Task details
Omit all pictures and transcribe only the lines in the entries below that run from the line with "The height and width of the screenshot is (513, 787)." through the line with "Task: Click the browser back arrow".

>>>>>

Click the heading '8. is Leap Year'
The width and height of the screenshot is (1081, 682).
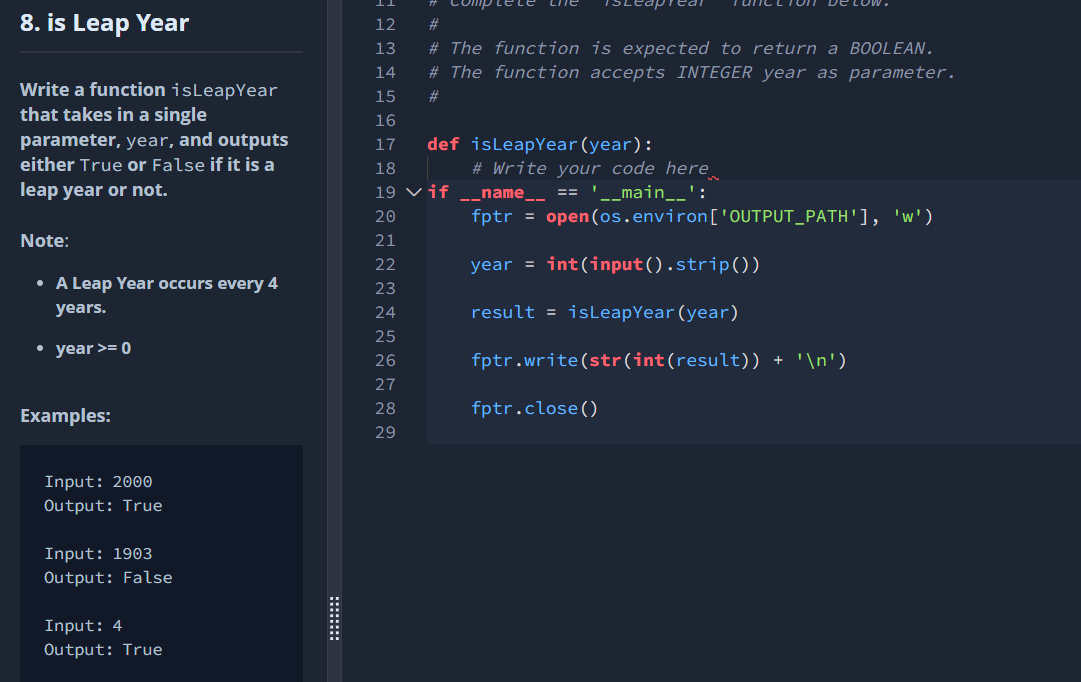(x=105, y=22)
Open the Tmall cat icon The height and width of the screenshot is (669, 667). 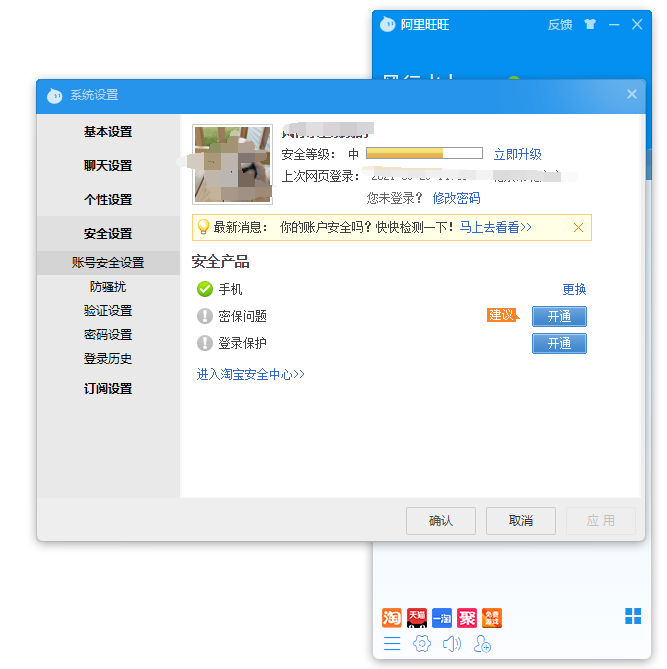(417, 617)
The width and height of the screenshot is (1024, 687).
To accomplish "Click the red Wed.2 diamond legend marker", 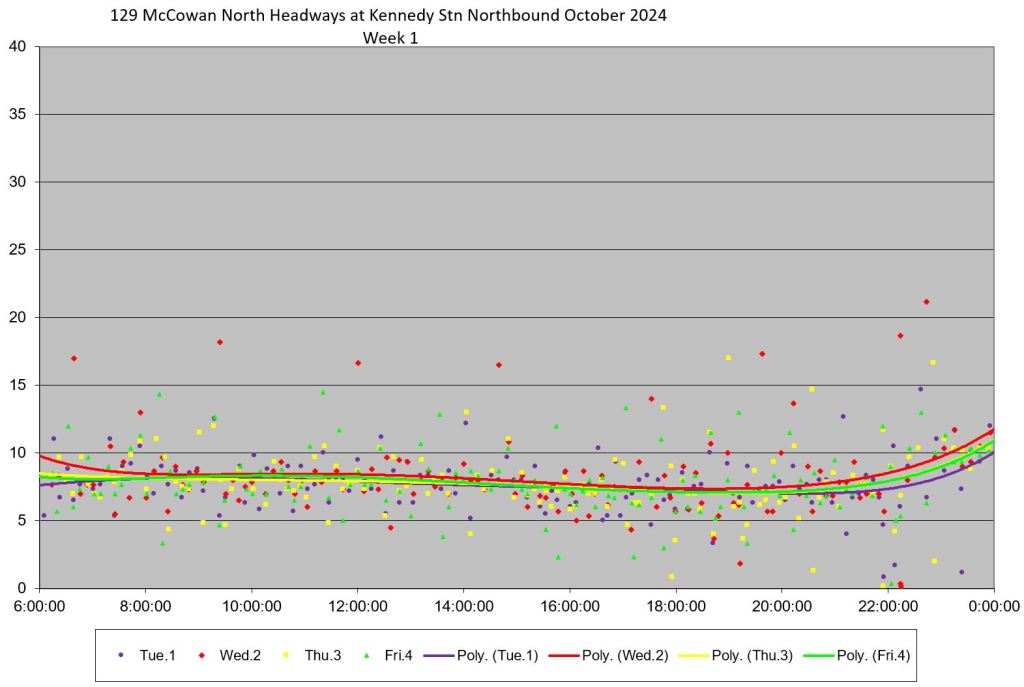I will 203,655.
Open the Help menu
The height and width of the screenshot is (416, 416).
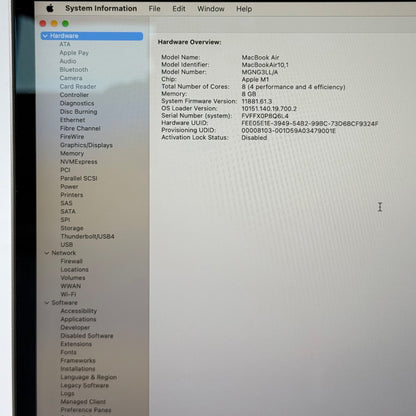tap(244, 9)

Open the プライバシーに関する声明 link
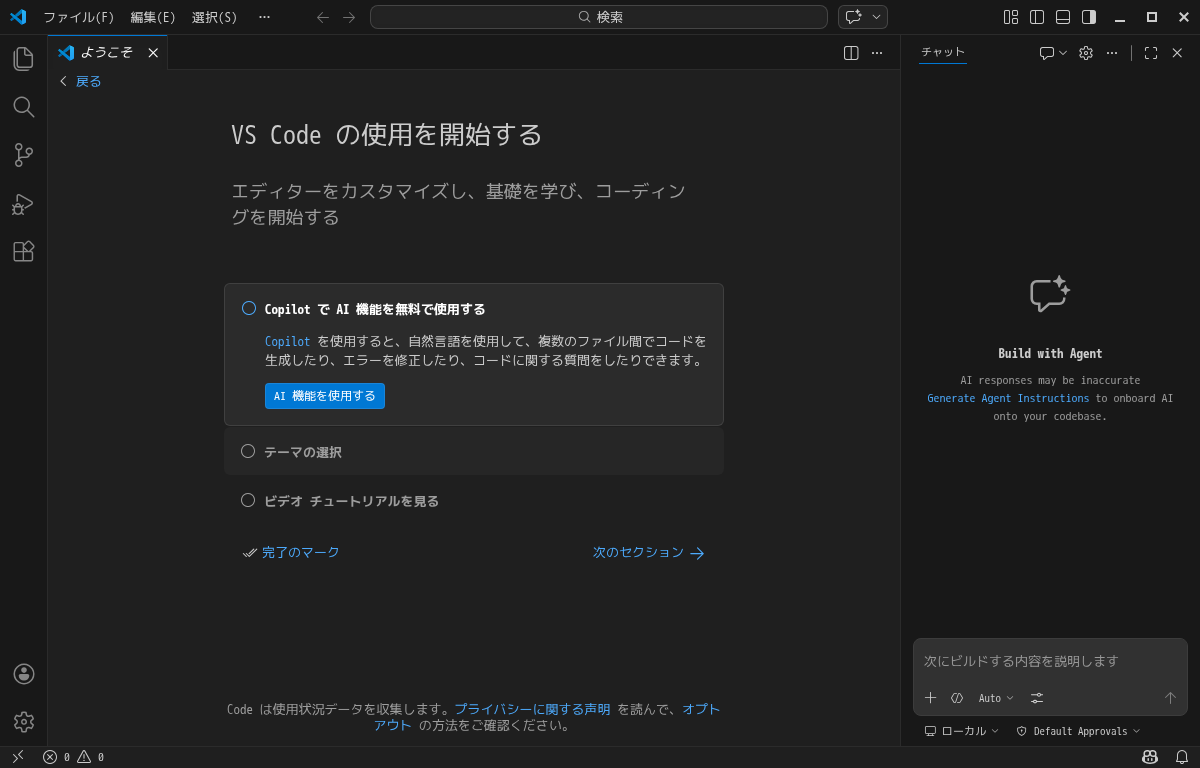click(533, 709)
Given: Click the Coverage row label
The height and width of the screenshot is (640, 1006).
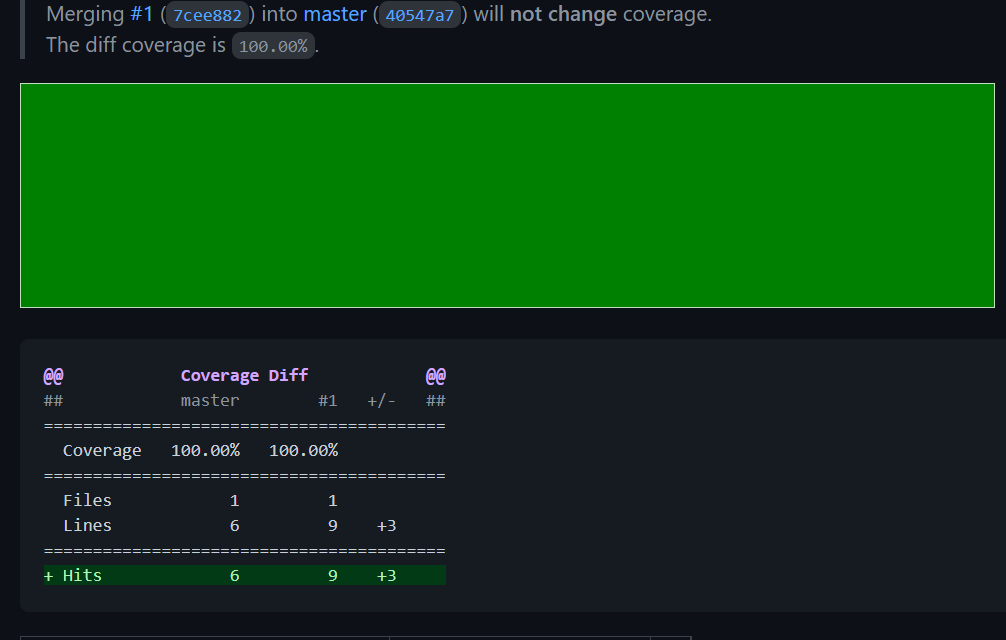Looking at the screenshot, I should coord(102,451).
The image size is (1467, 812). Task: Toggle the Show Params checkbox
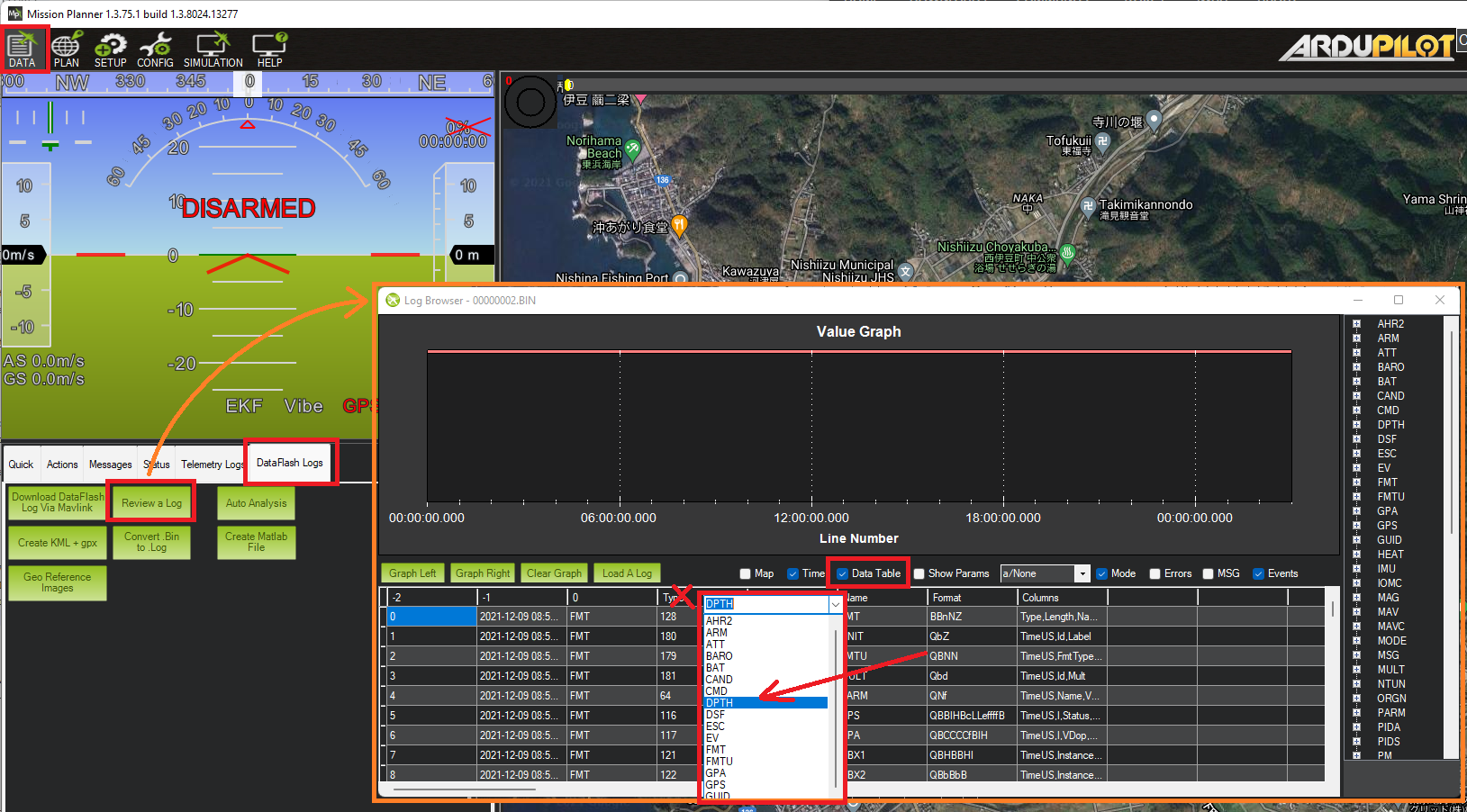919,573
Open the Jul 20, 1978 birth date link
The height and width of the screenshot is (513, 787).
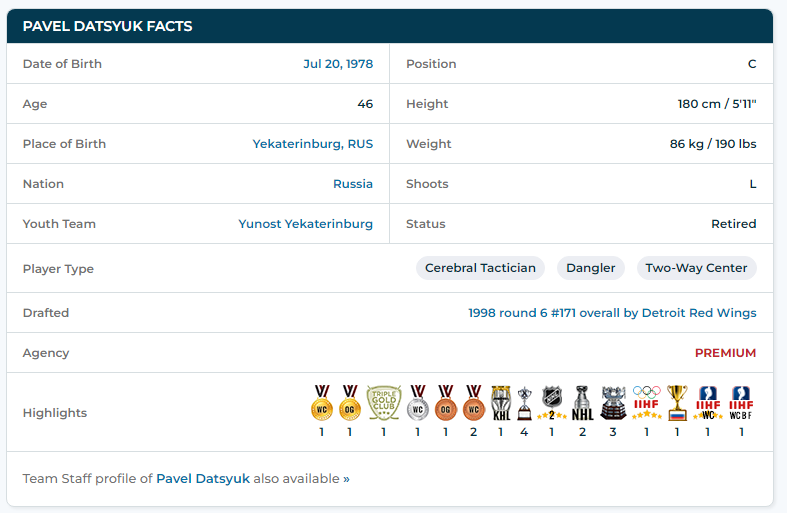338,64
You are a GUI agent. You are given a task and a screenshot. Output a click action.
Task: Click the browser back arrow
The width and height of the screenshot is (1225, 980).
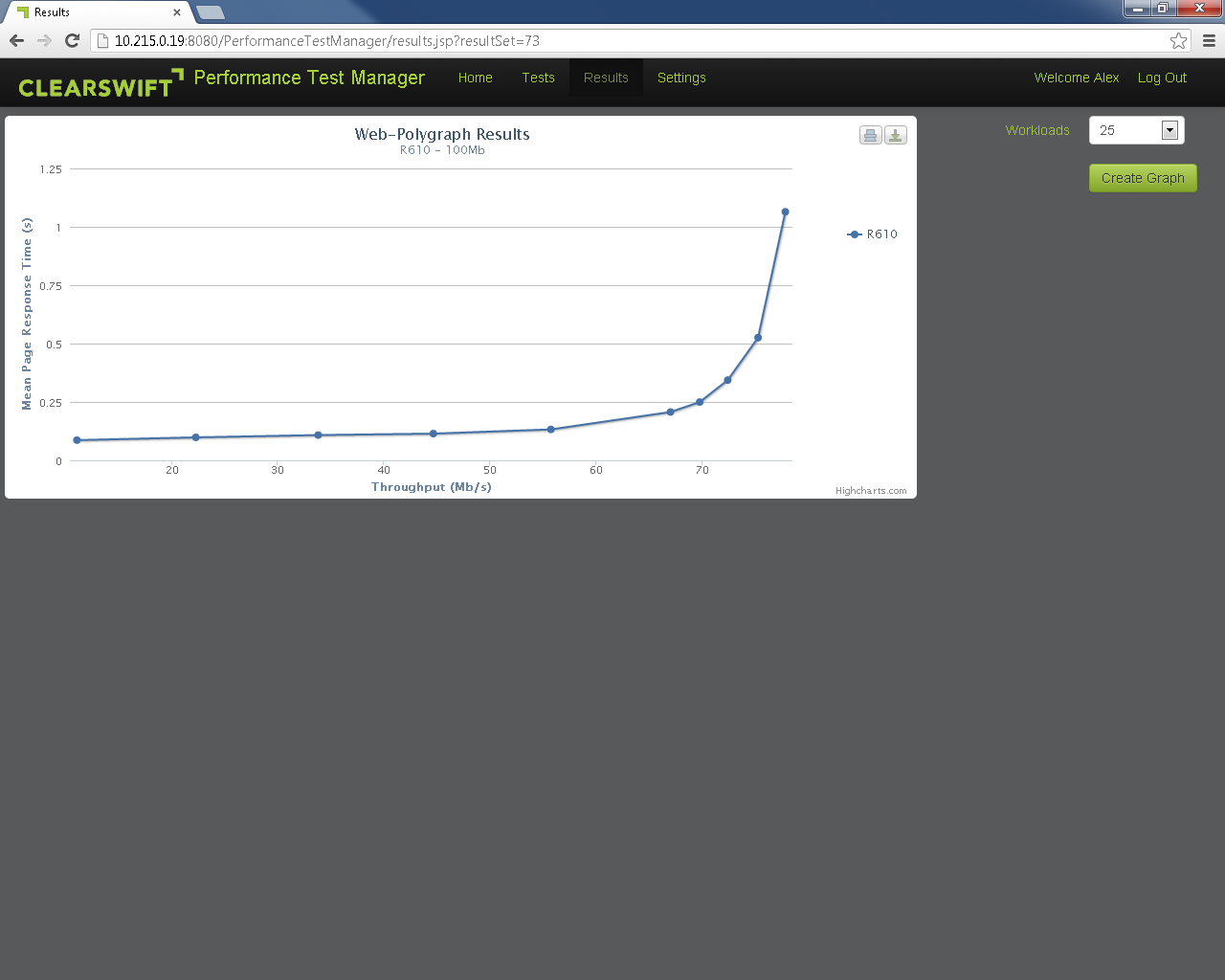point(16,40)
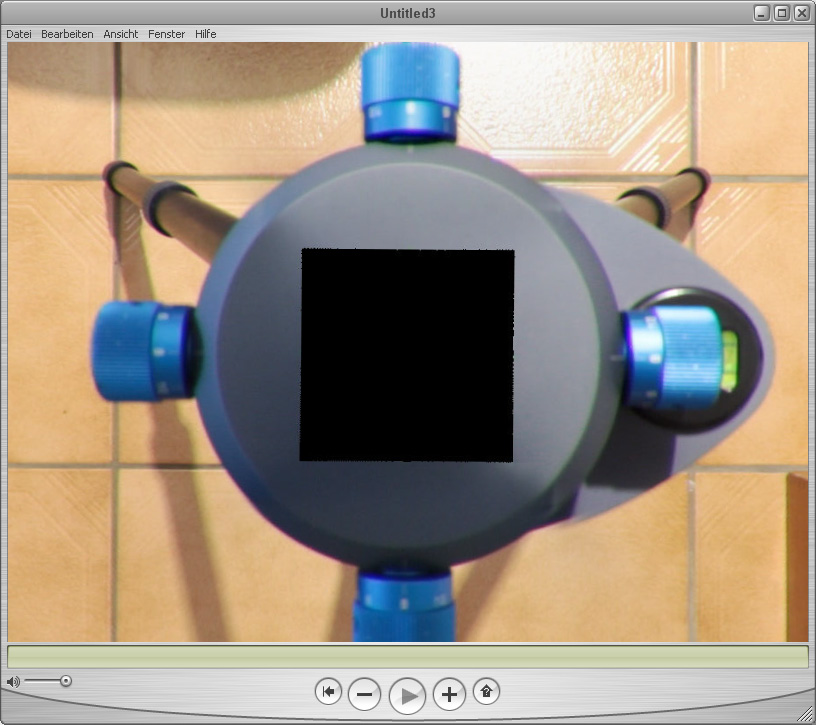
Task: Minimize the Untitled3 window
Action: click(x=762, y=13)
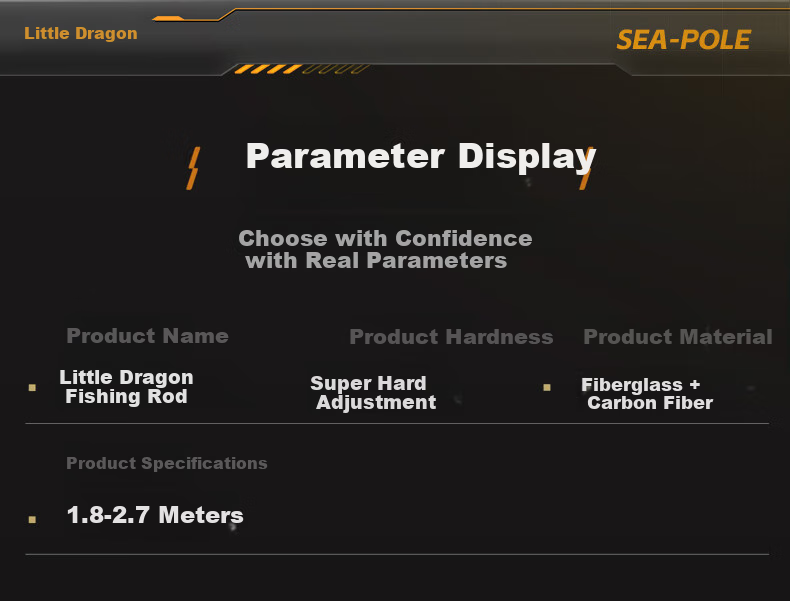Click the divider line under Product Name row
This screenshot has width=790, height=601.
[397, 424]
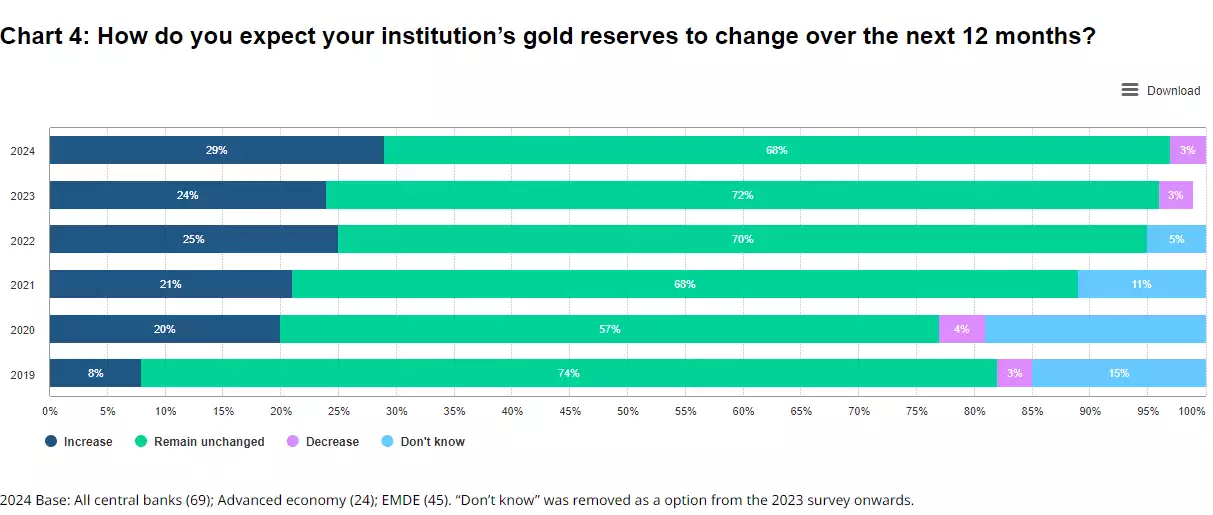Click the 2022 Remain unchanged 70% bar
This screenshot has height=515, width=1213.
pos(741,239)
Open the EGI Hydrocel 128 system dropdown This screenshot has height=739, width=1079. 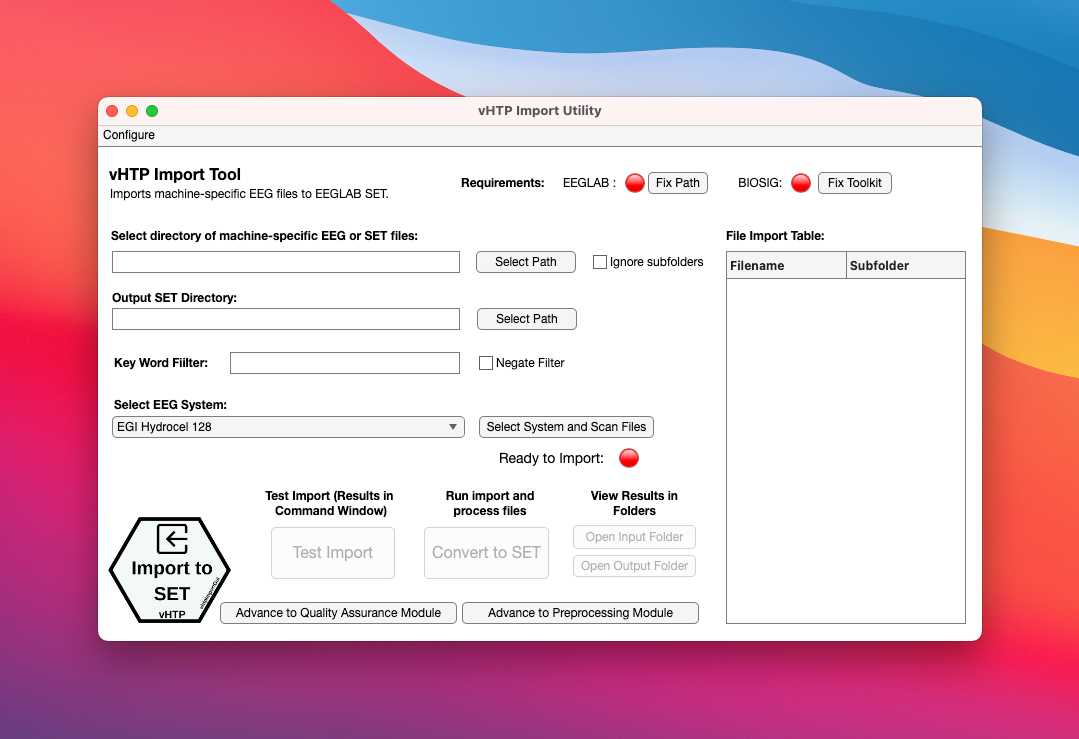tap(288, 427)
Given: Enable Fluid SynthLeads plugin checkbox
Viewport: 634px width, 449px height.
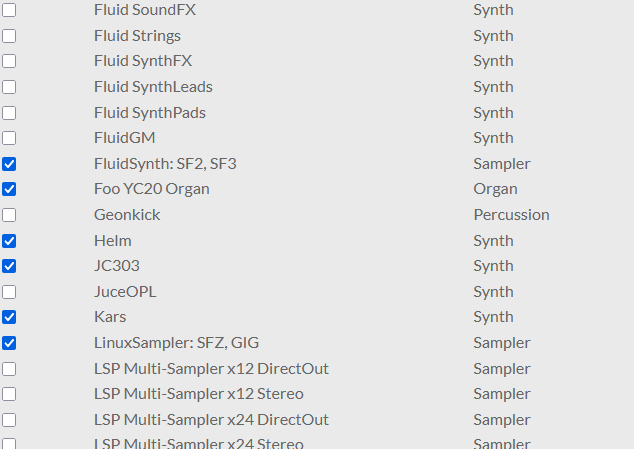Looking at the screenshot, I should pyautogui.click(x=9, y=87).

<<<<<

Answer box
The height and width of the screenshot is (513, 787).
338,64
You are a GUI agent. You are given a task and a screenshot. Output a click action.
Task: Click the browser back arrow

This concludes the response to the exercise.